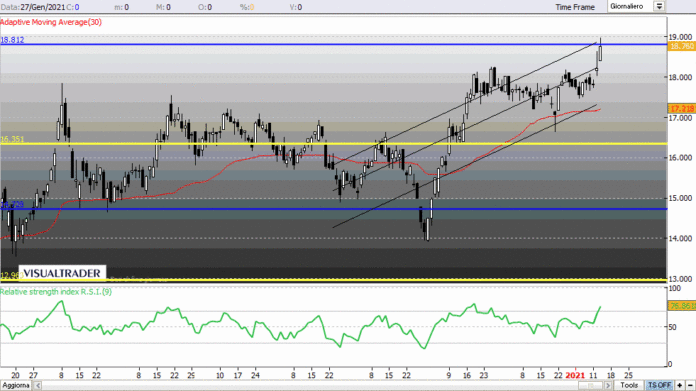Select the Adaptive Moving Average(30) label
This screenshot has width=696, height=391.
point(51,22)
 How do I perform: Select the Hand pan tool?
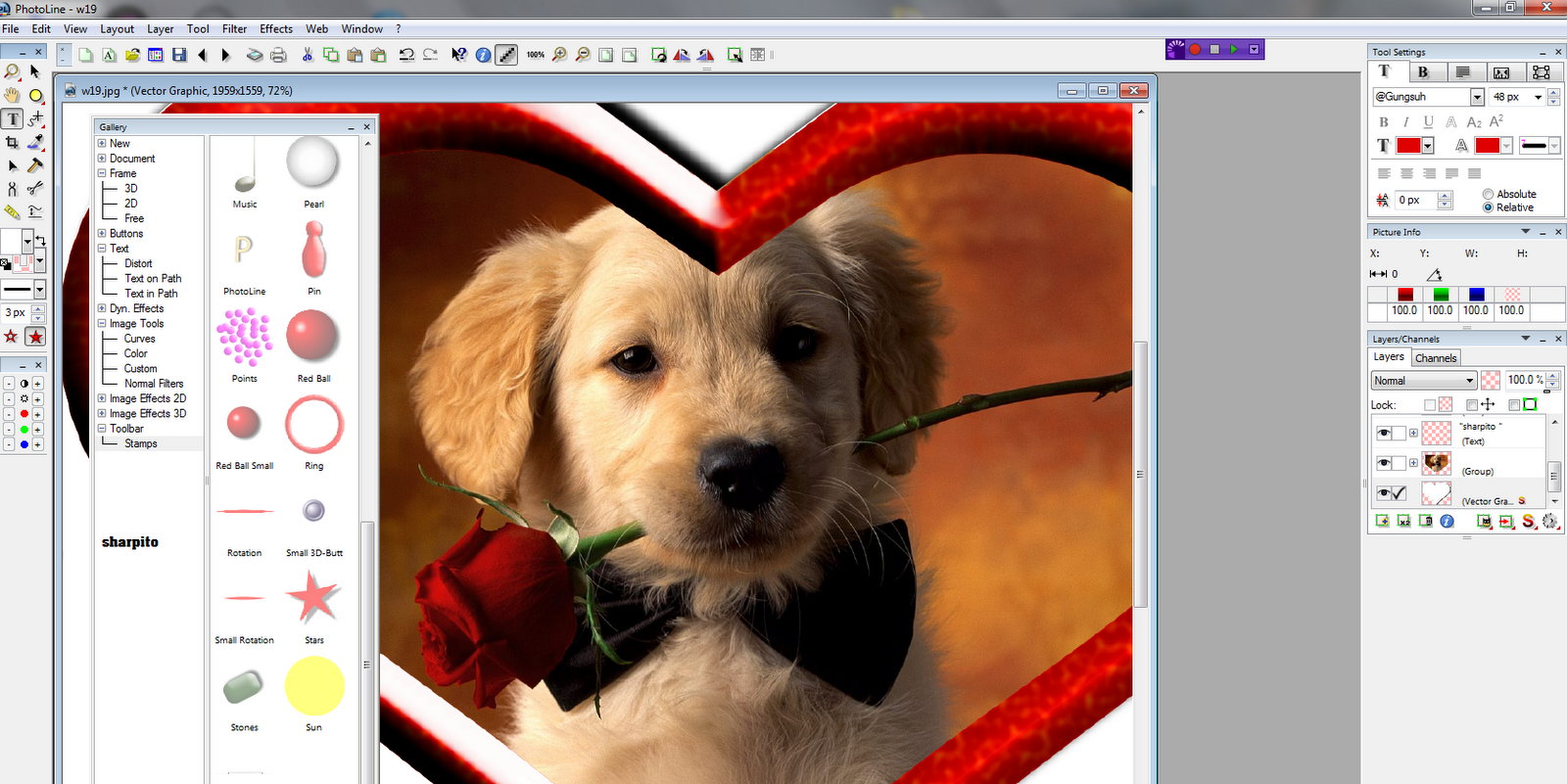[x=12, y=95]
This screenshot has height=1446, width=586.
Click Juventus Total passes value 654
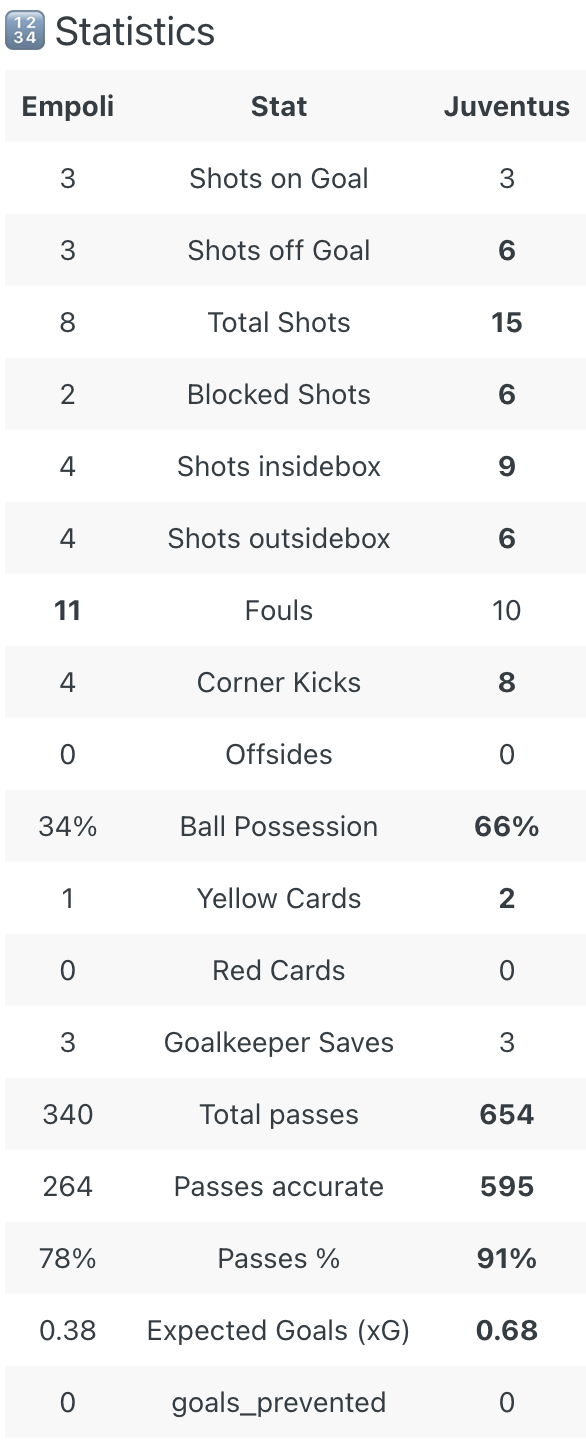point(507,1115)
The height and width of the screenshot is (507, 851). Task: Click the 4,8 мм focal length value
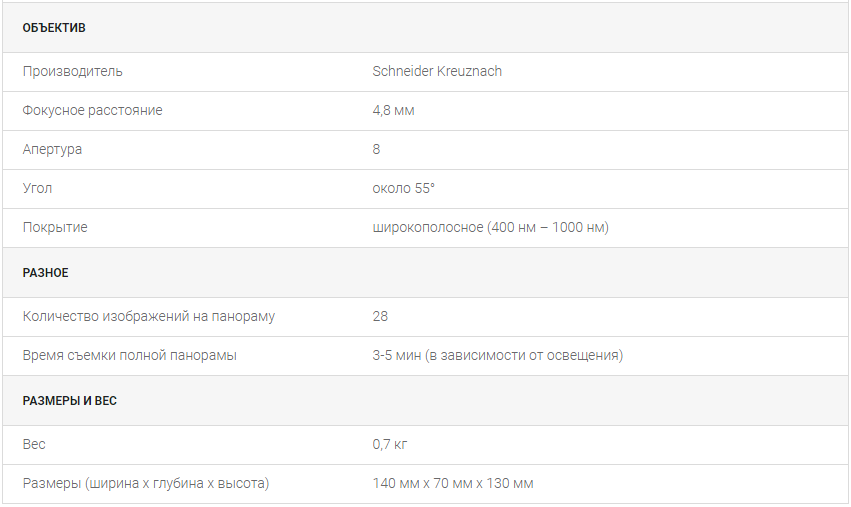[393, 111]
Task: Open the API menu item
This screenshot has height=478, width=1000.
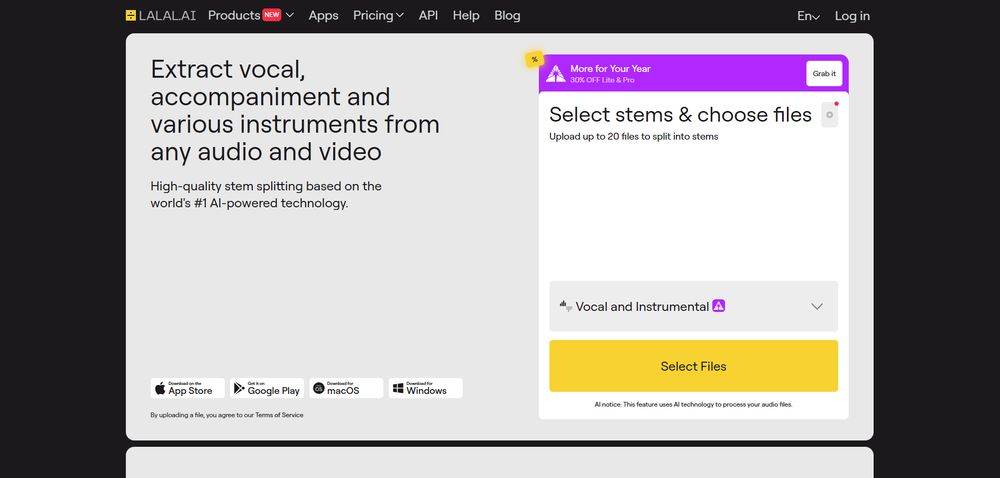Action: (428, 16)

• _TASK PROMPT_: Copy all of the entries above word for word, leaving out the pictures.

• _RESULT FOR THIS TASK_:
Select the Adaptive Moving Average(30) label
This screenshot has width=696, height=391.
point(51,22)
 How do I perform: Select the Hand pan tool?
[x=12, y=95]
This screenshot has height=1446, width=586.
Click Juventus Total passes value 654
point(507,1115)
The height and width of the screenshot is (507, 851). Task: Click the 4,8 мм focal length value
[393, 111]
Task: Open the API menu item
This screenshot has height=478, width=1000.
Action: (428, 16)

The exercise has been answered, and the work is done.